Tribunal criminel départemental

USM - Union Syndicale des Magistrats - 20/03/2018 10:25:00

L'USM analyse le projet de loi de programmation point par point. Voici un focus sur le tribunal criminel départemental.

POURQUOI L'USM DEMANDE l'expérimentation du tribunal criminel départemental ?
Dès 1995, le Garde des Sceaux proposait la création d'un tribunal criminel départemental dont les décisions devaient être susceptibles d'appel devant une cour d'assises. Ce projet a été abandonné à la suite de la résistance de parlementaires animés d'intentions essentiellement politiciennes.

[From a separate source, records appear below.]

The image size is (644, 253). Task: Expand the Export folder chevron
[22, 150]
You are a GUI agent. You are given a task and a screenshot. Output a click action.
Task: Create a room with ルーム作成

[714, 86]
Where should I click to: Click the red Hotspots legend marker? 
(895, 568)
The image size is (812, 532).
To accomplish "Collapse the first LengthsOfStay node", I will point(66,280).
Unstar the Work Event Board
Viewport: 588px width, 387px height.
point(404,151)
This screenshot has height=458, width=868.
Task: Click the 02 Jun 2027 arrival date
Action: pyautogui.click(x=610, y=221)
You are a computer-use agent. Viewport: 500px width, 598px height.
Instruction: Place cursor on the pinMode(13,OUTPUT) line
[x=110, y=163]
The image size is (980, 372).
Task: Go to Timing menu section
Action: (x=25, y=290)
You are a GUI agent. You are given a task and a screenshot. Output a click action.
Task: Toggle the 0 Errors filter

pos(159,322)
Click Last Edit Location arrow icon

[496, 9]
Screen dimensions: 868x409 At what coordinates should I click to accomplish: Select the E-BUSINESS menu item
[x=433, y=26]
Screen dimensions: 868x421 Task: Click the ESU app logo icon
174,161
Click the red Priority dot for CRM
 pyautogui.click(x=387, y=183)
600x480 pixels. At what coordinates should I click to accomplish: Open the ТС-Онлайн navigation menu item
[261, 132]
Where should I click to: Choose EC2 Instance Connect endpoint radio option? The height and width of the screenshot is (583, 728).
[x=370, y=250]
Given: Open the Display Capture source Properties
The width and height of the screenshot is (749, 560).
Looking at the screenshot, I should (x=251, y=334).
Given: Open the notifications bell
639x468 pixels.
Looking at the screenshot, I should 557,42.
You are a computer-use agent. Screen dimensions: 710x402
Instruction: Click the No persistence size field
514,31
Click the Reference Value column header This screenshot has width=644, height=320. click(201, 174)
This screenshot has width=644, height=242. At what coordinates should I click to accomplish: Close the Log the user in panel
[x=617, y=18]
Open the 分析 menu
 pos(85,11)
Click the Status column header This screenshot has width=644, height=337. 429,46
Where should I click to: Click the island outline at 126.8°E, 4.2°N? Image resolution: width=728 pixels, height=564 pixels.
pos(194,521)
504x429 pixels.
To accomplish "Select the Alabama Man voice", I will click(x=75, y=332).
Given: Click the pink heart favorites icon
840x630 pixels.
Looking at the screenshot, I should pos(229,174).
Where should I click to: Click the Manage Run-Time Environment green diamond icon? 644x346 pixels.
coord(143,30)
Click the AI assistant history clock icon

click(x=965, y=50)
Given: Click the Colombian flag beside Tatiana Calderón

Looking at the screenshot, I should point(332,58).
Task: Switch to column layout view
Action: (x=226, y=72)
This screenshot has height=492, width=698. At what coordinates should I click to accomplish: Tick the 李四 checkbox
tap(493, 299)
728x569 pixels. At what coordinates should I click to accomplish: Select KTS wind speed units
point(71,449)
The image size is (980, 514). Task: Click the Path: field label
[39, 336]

Depuis le début du XXIème siècle, la procédure d'assises a été modifiée plusieurs fois, notamment en instituant le droit d'appel, sans que soit remise en cause l'existence d'une cour d'assises en première instance.

Depuis quelques années, on constate une forte augmentation du délai moyen de jugement des crimes : 40,6 mois en 2015 contre 39,5 mois en 2014 et 37,9 mois en 2013.
Les dossiers d'assises sont de plus en plus lourds et le nombre de jours de sessions d'assises pour rendre un arrêt est en hausse continue (2,9 jours par arrêt en 2010 et 3,2 en 2015).
Cette situation aboutit à des conséquences dommageables.

Les chambres de l'instruction sanctionnent, à juste titre, le non respect du délai raisonnable de jugement et se voient contraintes de prononcer des remises en liberté en raison du délai d'audiencement excessif des dossiers en appel.

Les dossiers des accusés libres restent en souffrance plusieurs années avant de pouvoir être jugés.

La France a été condamnée par la CEDH pour le non respect du délai raisonnable.

Cette situation démontre que la justice criminelle ne parvient plus à absorber le flot d'affaires, au demeurant de plus en plus complexes, qui lui est soumis.

En outre, depuis quelques années, des critiques se font entendre contre la procédure de correctionnalisation, notamment dans les affaires d'infractions sexuelles.
Remettre en cause le principe même de la correctionnalisation, pour assurer une meilleure égalité des citoyens devant la justice, et permettre ainsi de rendre leur exacte qualification à des faits criminels, suppose une réforme de la procédure de jugement des crimes dans l'intérêt même des plaignants amenés à déposer devant la cour d'assises dans le cadre d'une procédure orale. On sait en effet combien peut être traumatisante pour une victime sa déposition devant une Cour d'assises, en présence d'un nombre très important de tiers.

Le recours pour les affaires les plus graves, et en tout état de cause en appel, à une cour d'assises majoritairement composée de jurés préserve le lien entre la Justice et les citoyens qui a présidé à l'instauration de cette juridiction il y a plus de deux siècles.

Le projet de loi présenté prévoit une expérimentation d'un tribunal criminel composé d'un président et de quatre assesseurs, dont deux pourraient être des magistrats honoraires et des MTT.

Ce projet se heurte évidement aux moyens en effectifs de magistrats qui devront être évalués par une étude d'impact sérieuse. Mais l'expérimentation proposée peut permettre l'évaluation des avantages de jugements criminels dans un cadre renouvelé ainsi que l'évaluation des besoins en cas de généralisation.

C'est pourquoi, l'USM a, dès son audition par les référents du chantier "simplification de la procédure pénale", proposé une telle expérimentation.

L'USM porte cette demande depuis des années et l'avait notamment formalisée dans le cadre de la réflexion sur la charge des cours d'assises en mars 2016.